Seriously, read Going After Cacciato. It’s nothing like the Minnesota mysteries stuff. Although it’s also not like his other Vietnam books (If I Die In A Combat Zone, etc.) It’s somewhat disturbing. I won’t spoil it by talking about it more. Read it. Then come back.

I loved The Things They Carried. I heard one of the stories read on the radio one night and it floored me. The story with the collection’s title is really great, too. I haven’t had time to read a novel in ages, but would be intereted in another collection of his short stories.
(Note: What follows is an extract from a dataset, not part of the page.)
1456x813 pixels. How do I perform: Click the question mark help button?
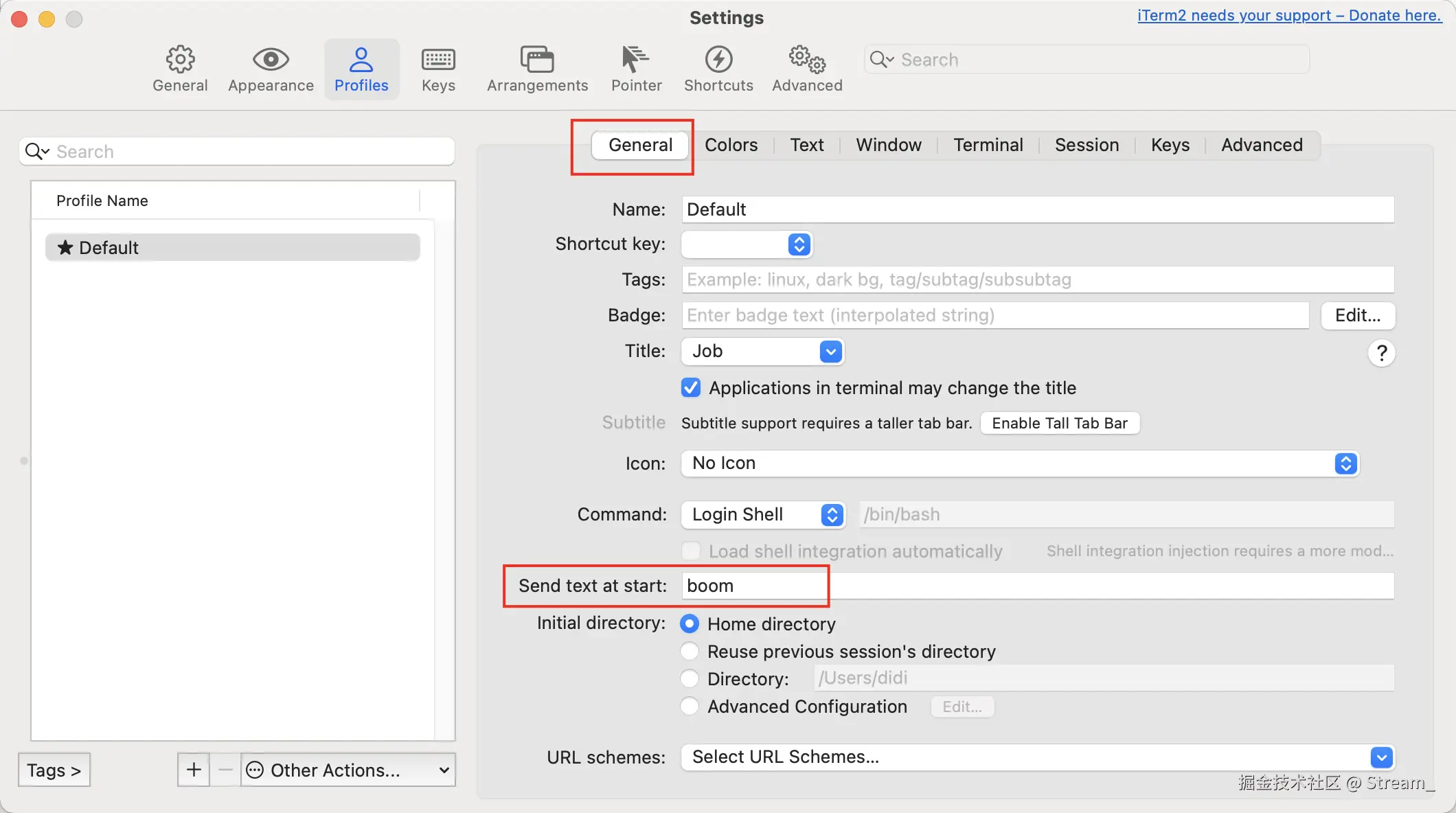[x=1381, y=353]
Really liked The Things They Carried collection, too. Struggled with O’Brien’s novels, though. That Lake of the Woods or whatever it was called did nothing for me. Neither did Tomcat In Love, which I thought was absolutely awful. I get the feeling that O’Brien’s a lot like TC Boyle, in that he’s unable to recreate the magic of his short stories in the longer form. Boyle’s short stories are great, too, and his novels are crap. Anyone who can finish The Tortilla Curtain without being nauseated by the condescending tone deserves some kind of award.
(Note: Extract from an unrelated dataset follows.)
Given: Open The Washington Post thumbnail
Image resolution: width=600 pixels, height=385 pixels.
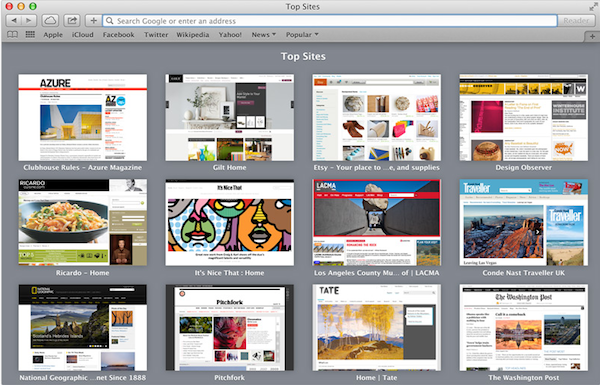Looking at the screenshot, I should (x=523, y=328).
I disagree that the problem is the short stories. I think that O’Brien simply doesn’t have much that’s interesting to say that isn’t about Vietnam. He’s not particularly insightful about people, and he’s not a good storyteller, either. What he does do well, however, is describe events that he experienced during a certain time of his life that had a traumatic effect on him. He has excellent powers of observation, and the resulting vignettes work well as short stories because they’re really not “stories” in the way that Tobias Wolff stories are “stories;” they’re just scenes from a unique time that made a unique mark on him. And that mark is interesting to the reader.

Going After Cacciato works because it’s all about Vietnam, and the novel gives O’Brien space to explore a lot of territory (both geographically and emotionally) that would never fit into a short story. It’s a novel about O’Brien, and that’s the one person into whom he obviously has some insight. It’s really a terrific book. It’s not strict realism, either. There’s a good dose of the fantastic that I haven’t found in any of his other books, and which only works (I think) because the topic is so personal for him.

He came to my english class. We were reading the Things They Carried, and the prof just called him up and asked if he’d talk to us (class of about 30).

Cool guy. Easy to mistake for a janitor if you don’t know what he looks like it.

Good point. Now would you just put you name on these comments already, Bruce?

A water buffalo gets shot to shit in basically every novel or short story O’ Brien has ever written.